Problem details: Copy the lines of the data below exactly, starting at the first and stopping after the line that contains "Sidebars (180, 32)"; include no pictures.

--- Provided data Enclosed Below ---

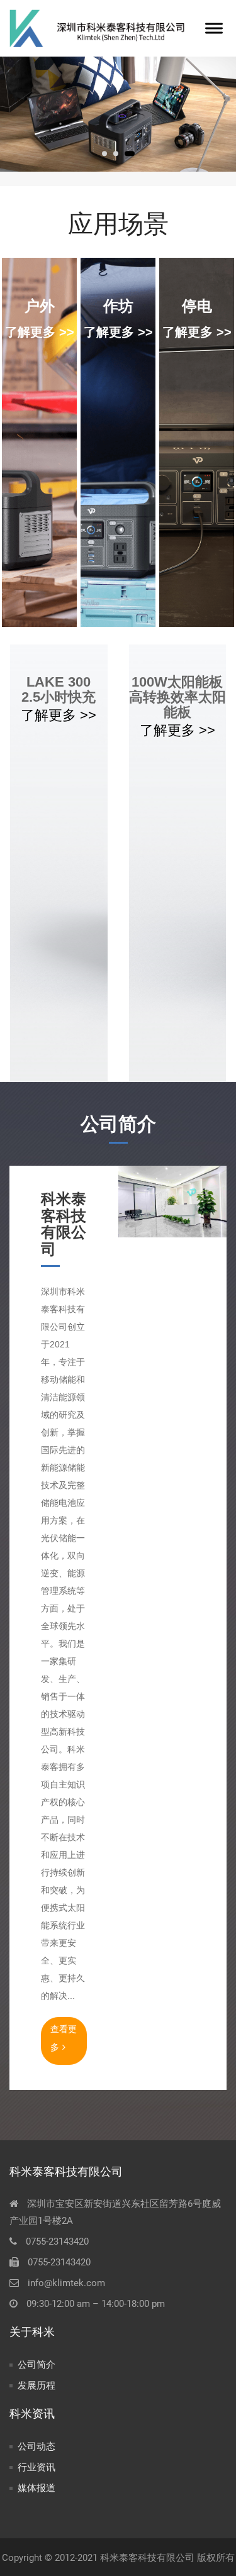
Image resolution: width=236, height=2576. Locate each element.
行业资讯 (36, 2467)
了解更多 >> (39, 332)
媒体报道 (36, 2488)
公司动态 (36, 2446)
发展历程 (36, 2385)
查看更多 (63, 2038)
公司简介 (36, 2364)
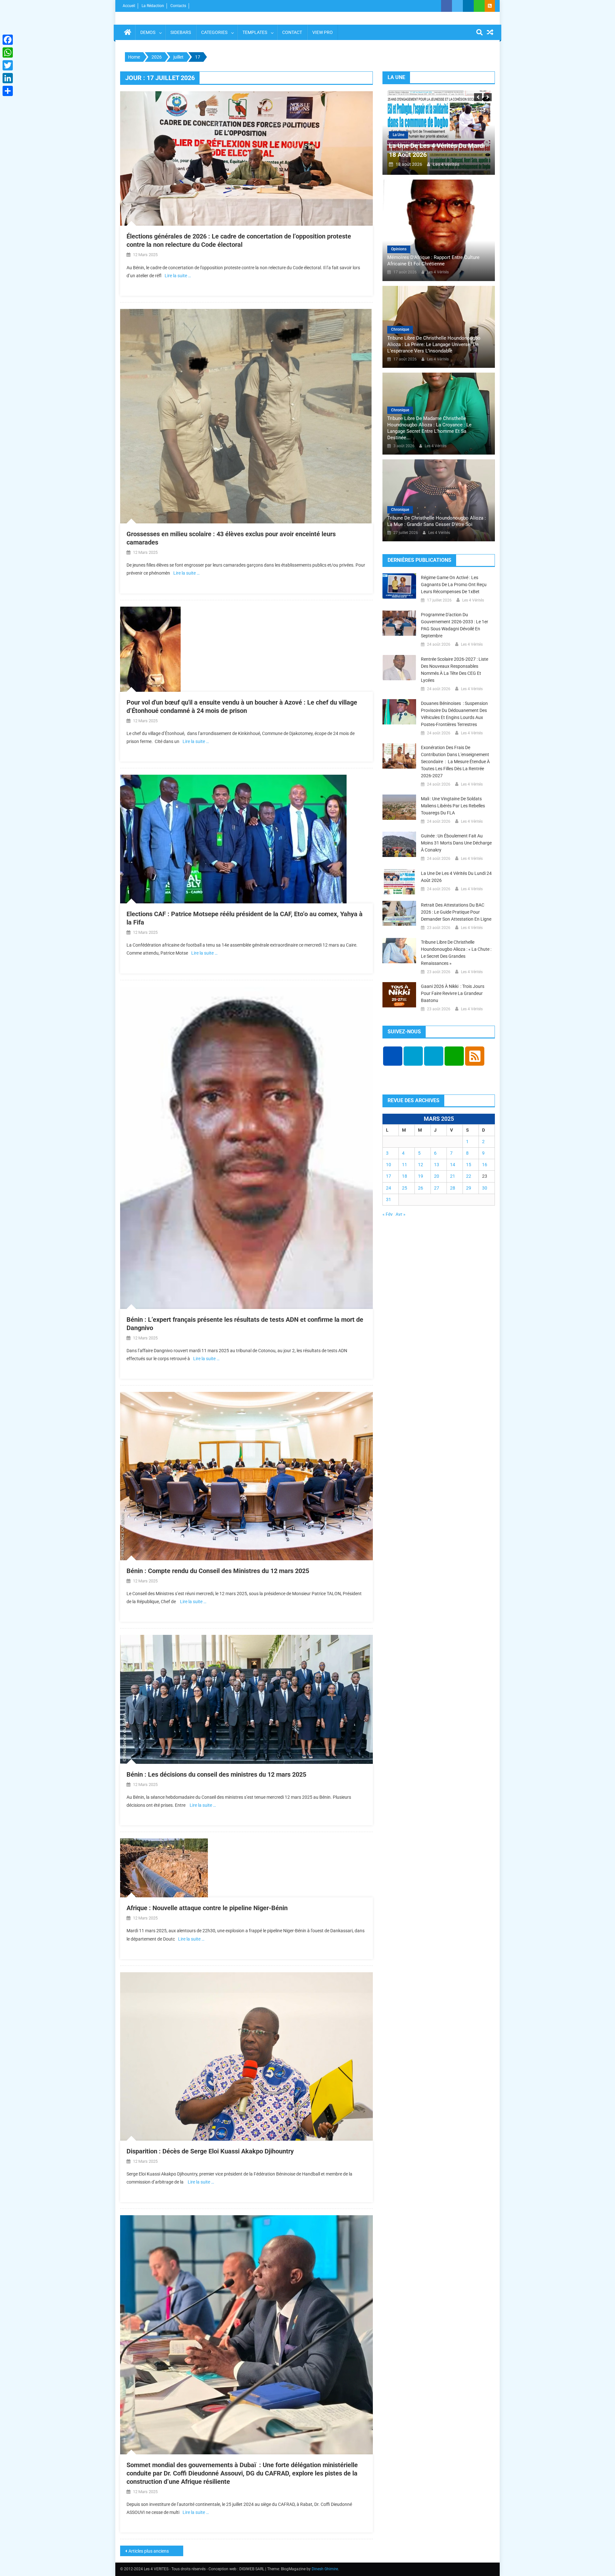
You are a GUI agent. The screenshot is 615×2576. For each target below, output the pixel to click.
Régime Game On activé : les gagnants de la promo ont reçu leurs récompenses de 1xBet (454, 584)
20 (436, 1176)
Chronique (400, 329)
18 (404, 1176)
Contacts (178, 6)
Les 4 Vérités (446, 164)
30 (484, 1188)
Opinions (398, 249)
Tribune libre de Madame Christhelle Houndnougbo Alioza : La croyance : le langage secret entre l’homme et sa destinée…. (429, 428)
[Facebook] (7, 39)
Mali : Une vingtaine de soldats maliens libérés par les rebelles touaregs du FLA (453, 805)
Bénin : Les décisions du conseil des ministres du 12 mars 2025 (216, 1774)
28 (452, 1188)
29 (468, 1188)
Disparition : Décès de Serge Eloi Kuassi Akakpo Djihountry (210, 2151)
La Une (398, 135)
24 (388, 1188)
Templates (254, 32)
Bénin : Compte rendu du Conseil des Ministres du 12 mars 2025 (218, 1571)
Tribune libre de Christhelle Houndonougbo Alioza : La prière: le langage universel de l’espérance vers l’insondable (433, 344)
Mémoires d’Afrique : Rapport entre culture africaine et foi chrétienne (433, 260)
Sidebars (180, 32)
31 (388, 1199)
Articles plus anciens (148, 2551)
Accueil (129, 6)
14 (452, 1164)
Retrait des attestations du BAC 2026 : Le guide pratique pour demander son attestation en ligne (456, 912)
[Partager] (7, 91)
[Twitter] (7, 65)
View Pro (322, 32)
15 (468, 1164)
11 (404, 1164)
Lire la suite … (178, 275)
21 (452, 1176)
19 (420, 1176)
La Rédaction (153, 6)
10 (388, 1164)
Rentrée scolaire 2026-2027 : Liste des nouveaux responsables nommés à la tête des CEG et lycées (454, 670)
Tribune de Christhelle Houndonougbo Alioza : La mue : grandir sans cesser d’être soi (436, 521)
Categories (214, 32)
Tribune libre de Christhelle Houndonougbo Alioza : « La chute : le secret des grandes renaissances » (456, 953)
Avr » (401, 1214)
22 (468, 1176)
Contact (292, 32)
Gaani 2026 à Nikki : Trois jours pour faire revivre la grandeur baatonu (452, 993)
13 (436, 1164)
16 (484, 1164)
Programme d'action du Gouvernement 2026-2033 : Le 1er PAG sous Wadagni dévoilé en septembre (454, 625)
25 (404, 1188)
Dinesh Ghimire (325, 2569)
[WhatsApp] (7, 52)
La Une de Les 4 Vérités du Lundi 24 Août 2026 (456, 877)
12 (420, 1164)
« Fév (387, 1214)
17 (388, 1176)
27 (436, 1188)
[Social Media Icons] (392, 1056)
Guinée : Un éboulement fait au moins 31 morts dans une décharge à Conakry (456, 842)
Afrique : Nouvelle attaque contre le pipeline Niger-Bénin (207, 1908)
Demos (147, 32)
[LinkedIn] (7, 78)
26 (420, 1188)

--- End of Enclosed Provided data ---

Solution to this problem:
Image resolution: width=236, height=2576. Locate each element.
行业资讯 (36, 2467)
了解更多 >> (39, 332)
媒体报道 (36, 2488)
公司动态 (36, 2446)
发展历程 (36, 2385)
查看更多 (63, 2038)
公司简介 (36, 2364)
You are a GUI agent. The screenshot is 615×2576. For each target below, output the pixel to click.
Régime Game On activé : les gagnants de la promo ont reçu leurs récompenses de 1xBet (454, 584)
20 (436, 1176)
Chronique (400, 329)
18 (404, 1176)
Contacts (178, 6)
Les 4 Vérités (446, 164)
30 (484, 1188)
Opinions (398, 249)
Tribune libre de Madame Christhelle Houndnougbo Alioza : La croyance : le langage secret entre l’homme et sa destinée…. (429, 428)
[Facebook] (7, 39)
Mali : Une vingtaine de soldats maliens libérés par les rebelles touaregs du FLA (453, 805)
Bénin : Les décisions du conseil des ministres du 12 mars 2025 (216, 1774)
28 (452, 1188)
29 (468, 1188)
Disparition : Décès de Serge Eloi Kuassi Akakpo Djihountry (210, 2151)
La Une (398, 135)
24 (388, 1188)
Templates (254, 32)
Bénin : Compte rendu du Conseil des Ministres du 12 mars 2025 (218, 1571)
Tribune libre de Christhelle Houndonougbo Alioza : La prière: le langage universel de l’espérance vers l’insondable (433, 344)
Mémoires d’Afrique : Rapport entre culture africaine et foi chrétienne (433, 260)
Sidebars (180, 32)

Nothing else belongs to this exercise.